A ce stade, le « squatter présidentiel » semble confronté à une alternative aux allures de dilemme. Ou il se conforme à la résolution 1975, votée dans la nuit à l’unanimité par le Conseil de sécurité des Nations unies, et qui « l’exhorte » à s’effacer « immédiatement ». Ou il s’obstine, au risque d’un carnage, à livrer bataille, avec le concours des unités qui lui demeurent fidèles et de milliers de « jeunes patriotes », miliciens enrôlés à la hâte et, pour la plupart, à peine formés au métier des armes.

La rapidité de le progression des FRCI a sidéré les « ivoirologues » les plus avertis. Plusieurs facteurs contribuent néanmoins à l’éclairer.

Une offensive éclair en préparation depuis des semaines

Le temps militaire n’est pas le temps politique. Quatre mois après le ballottage remporté par Ouattara, l’impasse diplomatique, scandée par l’échec de diverses tentatives de médiation, a imposé dans les esprits l’image de l’enlisement. Or, voilà des semaines que l’ex-rébellion nordiste des Forces nouvelles (FN), pourvue de milliers de combattants aguerris et d’un arsenal robuste, enrichi récemment avec le concours du Nigeria et du Burkina Faso, prépare cette offensive-éclair.

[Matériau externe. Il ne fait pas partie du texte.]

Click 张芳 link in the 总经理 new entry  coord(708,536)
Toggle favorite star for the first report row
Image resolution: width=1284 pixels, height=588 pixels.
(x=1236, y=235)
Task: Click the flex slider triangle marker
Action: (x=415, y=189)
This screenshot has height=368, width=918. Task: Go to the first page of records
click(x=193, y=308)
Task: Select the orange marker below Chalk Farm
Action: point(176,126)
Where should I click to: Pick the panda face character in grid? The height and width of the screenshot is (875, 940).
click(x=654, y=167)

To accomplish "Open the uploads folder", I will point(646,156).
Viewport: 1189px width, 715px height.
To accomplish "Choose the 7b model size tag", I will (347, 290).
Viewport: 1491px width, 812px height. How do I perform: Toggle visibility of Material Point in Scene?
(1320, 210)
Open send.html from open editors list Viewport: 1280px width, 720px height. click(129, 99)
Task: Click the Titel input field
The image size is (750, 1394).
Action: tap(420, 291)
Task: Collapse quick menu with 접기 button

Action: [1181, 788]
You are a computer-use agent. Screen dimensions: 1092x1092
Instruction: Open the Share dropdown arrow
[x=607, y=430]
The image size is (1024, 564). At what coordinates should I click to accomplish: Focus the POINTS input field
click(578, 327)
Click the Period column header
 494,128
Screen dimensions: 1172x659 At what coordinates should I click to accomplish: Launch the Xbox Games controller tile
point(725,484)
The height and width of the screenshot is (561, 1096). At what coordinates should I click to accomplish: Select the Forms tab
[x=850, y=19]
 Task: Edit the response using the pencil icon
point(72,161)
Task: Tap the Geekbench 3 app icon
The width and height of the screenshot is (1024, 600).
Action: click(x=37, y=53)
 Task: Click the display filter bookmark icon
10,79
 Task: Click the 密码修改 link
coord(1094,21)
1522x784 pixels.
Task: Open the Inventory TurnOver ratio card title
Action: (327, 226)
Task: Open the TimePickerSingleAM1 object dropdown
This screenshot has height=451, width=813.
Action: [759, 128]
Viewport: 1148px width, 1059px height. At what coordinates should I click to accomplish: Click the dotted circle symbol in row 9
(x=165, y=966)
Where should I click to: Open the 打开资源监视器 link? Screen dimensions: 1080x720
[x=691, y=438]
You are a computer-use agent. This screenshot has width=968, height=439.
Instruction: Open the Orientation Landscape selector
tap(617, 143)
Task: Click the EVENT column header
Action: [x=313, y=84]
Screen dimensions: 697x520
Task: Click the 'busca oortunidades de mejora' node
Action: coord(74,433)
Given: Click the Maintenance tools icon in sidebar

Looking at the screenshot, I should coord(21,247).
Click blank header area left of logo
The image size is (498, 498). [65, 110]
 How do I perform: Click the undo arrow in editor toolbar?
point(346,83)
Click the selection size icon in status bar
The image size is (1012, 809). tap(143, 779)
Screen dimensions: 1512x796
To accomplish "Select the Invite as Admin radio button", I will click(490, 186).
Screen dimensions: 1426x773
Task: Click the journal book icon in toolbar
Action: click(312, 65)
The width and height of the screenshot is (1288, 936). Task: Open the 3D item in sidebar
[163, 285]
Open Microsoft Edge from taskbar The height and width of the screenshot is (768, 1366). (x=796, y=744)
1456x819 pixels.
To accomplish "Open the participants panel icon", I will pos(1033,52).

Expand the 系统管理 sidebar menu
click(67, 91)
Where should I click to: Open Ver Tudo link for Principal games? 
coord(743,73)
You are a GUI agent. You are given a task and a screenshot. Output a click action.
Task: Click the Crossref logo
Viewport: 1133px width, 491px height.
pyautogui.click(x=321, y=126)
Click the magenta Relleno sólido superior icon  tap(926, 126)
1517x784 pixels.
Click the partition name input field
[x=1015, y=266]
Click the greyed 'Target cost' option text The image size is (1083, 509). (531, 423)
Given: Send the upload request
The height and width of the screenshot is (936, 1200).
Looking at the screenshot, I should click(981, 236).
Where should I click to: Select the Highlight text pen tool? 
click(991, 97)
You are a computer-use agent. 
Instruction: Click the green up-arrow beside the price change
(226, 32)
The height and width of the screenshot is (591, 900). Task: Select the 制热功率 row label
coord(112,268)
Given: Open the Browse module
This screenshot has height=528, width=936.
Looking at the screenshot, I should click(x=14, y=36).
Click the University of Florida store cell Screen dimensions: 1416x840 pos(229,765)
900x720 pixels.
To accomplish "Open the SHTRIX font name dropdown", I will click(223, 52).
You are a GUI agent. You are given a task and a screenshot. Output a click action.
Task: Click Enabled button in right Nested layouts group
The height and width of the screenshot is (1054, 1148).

Le signal du changement de cap stratégique est survenu voilà quelques jours, quand le tandem ADO-Soro a signifié que l’ère des palabres était révolue. Côté Gbagbo, on a senti le vent tourner. Pour preuve, ces appels répétés à l’ouverture sans délai d’un « dialogue inter-ivoirien », puis à un « cessez-le feu immédiat. » Déroutant à première vue, le manque de pugnacité des « Forces de défense et de sécurité », supposées loyales au mauvais perdant, s’explique elle aussi. Si Gbagbo a su à grand frais garnir ses armureries, s’il a monnayé la loyauté de maints officiers supérieurs et choyé des unités d’élites renforcées au prix d’un recrutement essentiellement ethnique, s’il a misé sur l’apport de mercenaires libériens ou sierra-léonais, la troupe était pour sa part majoritairement favorable à Alassane Ouattara.

Etouffement économique

A quoi bon mourir pour un pseudo-chef d’Etat à la destinée incertaine, traité en paria par l’essentiel de la communauté internationale? Et qui peinait de plus en plus à régler la solde des troufions et les salaires des fonctionnaires. A cet égard, la stratégie de l’étouffement économique, volontiers moquée car jugée inopérante, aura en partie au moins porté ses fruits. On avait eu l’occasion de le dire et de l’écrire à l’époque: face à un sortant pourvu d’un coquet trésor de guerre, que la maîtrise de certains circuits économiques et le concours de l’allié angolais lui permettaient d’alimenter à la marge, ce genre de dispositif requiert une bonne dose de patience. Le temps, entendait-on, travaille pour celui qui tient la présidence. Et non pour son rival, reclus avec les siens en son quartier-général de l’Hôtel du Golf. Pas si sûr….

La défection du général Philippe Mangou, chef d’état-major de l’armée de Gbagbo, réfugié depuis hier avec femme et enfants dans la résidence de l’ambassadrice d’Afrique du Sud, atteste la friabilité du soutien de l’élite galonnée à une coterie repliée sur elle-même et semble-t-il engagée dans une dérive religieuse de type messianique.

Autre indice : le report inexpliqué de l’adresse télévisée que Laurent Gbagbo devait prononcer dans la soirée de mercredi. En ouverture du journal de la mi-journée, ce jeudi, le présentateur de la Radio-Télévision ivoirienne a jugé utile de démentir la « rumeur » selon laquelle le sortant aurait lui aussi cherché refuge dans une chancellerie étrangère.

Dans l’équation ivoirienne, une autre inconnue a joué à coup sûr. Happée depuis plus de deux mois par les vertiges des révoltes arabes, les Occidentaux et l’Onu ont enfin mesuré le péril mortel que le statu quo faisait peser sur le « pays des Eléphants. » La résolution mentionnée plus haut et le ferme réquisitoire asséné voilà peu par le président américain Barack Obama ont à l’évidence accru la pression sur le dernier carré des jusqu’au-boutistes. Et incité ceux qu’ils entraînaient dans leur fuite en avant à réfléchir.